## Entries supplied
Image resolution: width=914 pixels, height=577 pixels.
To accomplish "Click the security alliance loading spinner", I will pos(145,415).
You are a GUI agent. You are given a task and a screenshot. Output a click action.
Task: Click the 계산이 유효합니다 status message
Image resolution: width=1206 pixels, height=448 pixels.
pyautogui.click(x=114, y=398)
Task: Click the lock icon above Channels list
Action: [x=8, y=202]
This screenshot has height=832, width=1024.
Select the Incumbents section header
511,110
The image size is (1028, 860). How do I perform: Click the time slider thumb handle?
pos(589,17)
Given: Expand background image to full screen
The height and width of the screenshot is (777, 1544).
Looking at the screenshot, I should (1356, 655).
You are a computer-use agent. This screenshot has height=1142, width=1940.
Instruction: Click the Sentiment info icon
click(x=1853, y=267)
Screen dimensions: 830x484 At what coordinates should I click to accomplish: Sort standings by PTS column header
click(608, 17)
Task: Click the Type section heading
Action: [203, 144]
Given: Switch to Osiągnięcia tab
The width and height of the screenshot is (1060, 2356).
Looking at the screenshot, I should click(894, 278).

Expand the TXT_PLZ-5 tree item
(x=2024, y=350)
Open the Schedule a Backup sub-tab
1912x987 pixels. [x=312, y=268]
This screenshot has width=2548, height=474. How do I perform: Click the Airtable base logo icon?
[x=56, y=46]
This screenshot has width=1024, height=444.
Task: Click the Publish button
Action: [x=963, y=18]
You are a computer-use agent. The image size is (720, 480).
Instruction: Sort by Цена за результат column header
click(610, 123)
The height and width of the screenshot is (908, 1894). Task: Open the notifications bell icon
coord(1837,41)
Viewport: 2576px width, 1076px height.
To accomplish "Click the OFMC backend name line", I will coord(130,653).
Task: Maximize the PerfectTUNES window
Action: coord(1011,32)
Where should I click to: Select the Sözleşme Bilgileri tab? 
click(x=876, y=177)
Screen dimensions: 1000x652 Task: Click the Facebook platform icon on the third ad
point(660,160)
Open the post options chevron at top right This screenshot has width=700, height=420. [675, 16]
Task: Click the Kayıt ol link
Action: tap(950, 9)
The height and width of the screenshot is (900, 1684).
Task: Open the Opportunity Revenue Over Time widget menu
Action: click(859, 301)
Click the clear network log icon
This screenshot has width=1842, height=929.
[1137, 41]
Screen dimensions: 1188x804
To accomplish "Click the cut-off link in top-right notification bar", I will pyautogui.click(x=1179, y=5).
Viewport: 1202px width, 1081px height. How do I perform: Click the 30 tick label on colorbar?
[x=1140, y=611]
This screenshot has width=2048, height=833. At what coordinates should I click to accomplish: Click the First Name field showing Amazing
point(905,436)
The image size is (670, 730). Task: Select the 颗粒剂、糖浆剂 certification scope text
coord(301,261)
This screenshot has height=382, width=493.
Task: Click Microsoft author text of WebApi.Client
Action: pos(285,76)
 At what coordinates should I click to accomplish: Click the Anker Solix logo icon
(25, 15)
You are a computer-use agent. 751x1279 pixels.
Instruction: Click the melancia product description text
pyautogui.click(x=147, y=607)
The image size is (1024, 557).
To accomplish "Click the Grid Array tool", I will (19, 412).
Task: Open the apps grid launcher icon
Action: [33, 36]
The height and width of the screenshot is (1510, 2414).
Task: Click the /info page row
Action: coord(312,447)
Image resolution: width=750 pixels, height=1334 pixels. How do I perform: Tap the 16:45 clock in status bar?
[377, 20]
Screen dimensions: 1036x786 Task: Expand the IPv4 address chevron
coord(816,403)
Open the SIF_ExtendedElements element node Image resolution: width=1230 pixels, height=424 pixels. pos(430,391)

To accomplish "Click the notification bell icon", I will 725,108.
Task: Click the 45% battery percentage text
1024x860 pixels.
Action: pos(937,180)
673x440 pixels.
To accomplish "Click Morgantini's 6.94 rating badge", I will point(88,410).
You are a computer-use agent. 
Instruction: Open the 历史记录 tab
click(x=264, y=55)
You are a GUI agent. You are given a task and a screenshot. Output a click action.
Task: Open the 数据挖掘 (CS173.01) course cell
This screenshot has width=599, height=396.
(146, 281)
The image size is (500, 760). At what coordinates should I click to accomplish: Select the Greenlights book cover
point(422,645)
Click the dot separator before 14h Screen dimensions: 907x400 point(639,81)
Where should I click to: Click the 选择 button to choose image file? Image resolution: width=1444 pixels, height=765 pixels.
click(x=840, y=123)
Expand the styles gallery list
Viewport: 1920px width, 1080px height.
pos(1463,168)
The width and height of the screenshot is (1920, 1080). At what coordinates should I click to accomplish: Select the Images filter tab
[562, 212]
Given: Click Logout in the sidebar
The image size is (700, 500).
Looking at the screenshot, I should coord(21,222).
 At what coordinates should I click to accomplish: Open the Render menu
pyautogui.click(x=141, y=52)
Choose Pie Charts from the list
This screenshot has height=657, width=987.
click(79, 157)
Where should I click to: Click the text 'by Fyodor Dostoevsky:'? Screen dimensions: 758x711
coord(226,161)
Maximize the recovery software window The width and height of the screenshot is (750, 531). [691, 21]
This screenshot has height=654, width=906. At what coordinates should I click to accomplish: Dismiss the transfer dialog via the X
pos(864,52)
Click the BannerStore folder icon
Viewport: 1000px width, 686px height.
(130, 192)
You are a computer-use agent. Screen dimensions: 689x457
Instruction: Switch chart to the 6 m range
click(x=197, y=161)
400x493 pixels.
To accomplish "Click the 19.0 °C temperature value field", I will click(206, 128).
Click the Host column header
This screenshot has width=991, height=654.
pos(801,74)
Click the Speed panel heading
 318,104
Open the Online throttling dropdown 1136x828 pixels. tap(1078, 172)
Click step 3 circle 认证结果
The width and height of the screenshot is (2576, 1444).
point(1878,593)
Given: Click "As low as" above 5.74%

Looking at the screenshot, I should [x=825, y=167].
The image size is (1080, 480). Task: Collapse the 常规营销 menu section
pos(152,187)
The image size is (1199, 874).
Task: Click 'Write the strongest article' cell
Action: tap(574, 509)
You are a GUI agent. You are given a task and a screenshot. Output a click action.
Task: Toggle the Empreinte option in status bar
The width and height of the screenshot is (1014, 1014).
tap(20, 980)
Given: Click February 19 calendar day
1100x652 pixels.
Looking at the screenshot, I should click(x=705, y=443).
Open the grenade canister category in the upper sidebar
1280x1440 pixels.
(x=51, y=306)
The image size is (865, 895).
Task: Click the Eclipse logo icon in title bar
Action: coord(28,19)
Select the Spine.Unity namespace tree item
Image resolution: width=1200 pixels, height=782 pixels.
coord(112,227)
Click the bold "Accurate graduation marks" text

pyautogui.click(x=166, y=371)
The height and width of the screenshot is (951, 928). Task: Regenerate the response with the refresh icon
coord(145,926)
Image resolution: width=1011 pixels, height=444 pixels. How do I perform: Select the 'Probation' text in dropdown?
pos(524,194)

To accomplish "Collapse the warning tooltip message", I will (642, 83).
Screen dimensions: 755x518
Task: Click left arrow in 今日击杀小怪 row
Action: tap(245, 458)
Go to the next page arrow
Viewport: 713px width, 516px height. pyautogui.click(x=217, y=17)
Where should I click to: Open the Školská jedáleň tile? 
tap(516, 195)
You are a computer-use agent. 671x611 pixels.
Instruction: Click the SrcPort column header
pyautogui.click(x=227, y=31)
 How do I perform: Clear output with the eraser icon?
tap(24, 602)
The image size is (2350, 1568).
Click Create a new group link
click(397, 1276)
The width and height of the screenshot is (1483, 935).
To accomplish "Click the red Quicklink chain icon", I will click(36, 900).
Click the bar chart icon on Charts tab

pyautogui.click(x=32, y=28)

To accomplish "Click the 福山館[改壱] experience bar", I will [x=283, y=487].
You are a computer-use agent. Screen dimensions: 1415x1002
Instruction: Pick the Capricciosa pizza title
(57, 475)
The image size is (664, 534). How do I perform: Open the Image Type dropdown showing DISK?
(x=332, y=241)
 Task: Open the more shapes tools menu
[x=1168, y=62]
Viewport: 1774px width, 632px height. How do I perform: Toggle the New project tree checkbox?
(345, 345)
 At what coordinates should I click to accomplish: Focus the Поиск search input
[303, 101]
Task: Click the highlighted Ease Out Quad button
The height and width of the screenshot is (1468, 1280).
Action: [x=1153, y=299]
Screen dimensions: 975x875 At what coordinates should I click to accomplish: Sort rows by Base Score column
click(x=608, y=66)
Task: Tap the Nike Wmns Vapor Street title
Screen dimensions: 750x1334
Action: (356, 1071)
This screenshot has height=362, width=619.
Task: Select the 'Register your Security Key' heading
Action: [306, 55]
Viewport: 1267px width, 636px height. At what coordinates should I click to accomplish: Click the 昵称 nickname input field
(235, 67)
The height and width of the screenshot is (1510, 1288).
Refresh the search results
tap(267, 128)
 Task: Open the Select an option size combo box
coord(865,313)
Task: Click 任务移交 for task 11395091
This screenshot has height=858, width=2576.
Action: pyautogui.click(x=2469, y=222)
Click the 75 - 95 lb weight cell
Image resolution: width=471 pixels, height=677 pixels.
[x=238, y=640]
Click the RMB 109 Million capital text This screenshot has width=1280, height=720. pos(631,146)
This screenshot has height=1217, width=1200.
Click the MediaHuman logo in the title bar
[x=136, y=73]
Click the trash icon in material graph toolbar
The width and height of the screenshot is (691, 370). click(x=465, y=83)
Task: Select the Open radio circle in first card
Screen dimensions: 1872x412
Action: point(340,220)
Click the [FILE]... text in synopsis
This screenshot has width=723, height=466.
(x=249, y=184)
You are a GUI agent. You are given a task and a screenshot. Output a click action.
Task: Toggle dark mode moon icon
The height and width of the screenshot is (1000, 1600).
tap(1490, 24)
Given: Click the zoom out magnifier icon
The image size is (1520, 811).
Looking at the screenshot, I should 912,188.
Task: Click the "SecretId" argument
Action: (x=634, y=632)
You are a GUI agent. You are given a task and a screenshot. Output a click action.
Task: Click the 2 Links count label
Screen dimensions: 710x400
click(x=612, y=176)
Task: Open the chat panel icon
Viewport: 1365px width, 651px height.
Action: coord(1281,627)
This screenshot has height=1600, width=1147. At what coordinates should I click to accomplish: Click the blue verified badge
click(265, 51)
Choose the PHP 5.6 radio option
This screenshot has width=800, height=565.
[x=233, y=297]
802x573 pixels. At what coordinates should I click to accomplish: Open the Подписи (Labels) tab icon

## Goal
Please lay out the rows as a Markdown table with the columns Number and Line, starting at the line containing "How do I perform: Clear" and ending after the line containing "click(x=608, y=66)". Leave out blank lines.

## In response
| Number | Line |
|---|---|
| 1 |  How do I perform: Clear output with the eraser icon? |
| 2 | tap(24, 602) |
| 3 | The image size is (2350, 1568). |
| 4 | Click Create a new group link |
| 5 | click(397, 1276) |
| 6 | The width and height of the screenshot is (1483, 935). |
| 7 | To accomplish "Click the red Quicklink chain icon", I will click(36, 900). |
| 8 | Click the bar chart icon on Charts tab |
| 9 | pyautogui.click(x=32, y=28) |
| 10 | To accomplish "Click the 福山館[改壱] experience bar", I will [x=283, y=487]. |
| 11 | You are a computer-use agent. Screen dimensions: 1415x1002 |
| 12 | Instruction: Pick the Capricciosa pizza title |
| 13 | (57, 475) |
| 14 | The image size is (664, 534). How do I perform: Open the Image Type dropdown showing DISK? |
| 15 | (x=332, y=241) |
| 16 |  Task: Open the more shapes tools menu |
| 17 | [x=1168, y=62] |
| 18 | Viewport: 1774px width, 632px height. How do I perform: Toggle the New project tree checkbox? |
| 19 | (345, 345) |
| 20 |  At what coordinates should I click to accomplish: Focus the Поиск search input |
| 21 | [303, 101] |
| 22 | Task: Click the highlighted Ease Out Quad button |
| 23 | The height and width of the screenshot is (1468, 1280). |
| 24 | Action: [x=1153, y=299] |
| 25 | Screen dimensions: 975x875 At what coordinates should I click to accomplish: Sort rows by Base Score column |
| 26 | click(x=608, y=66) |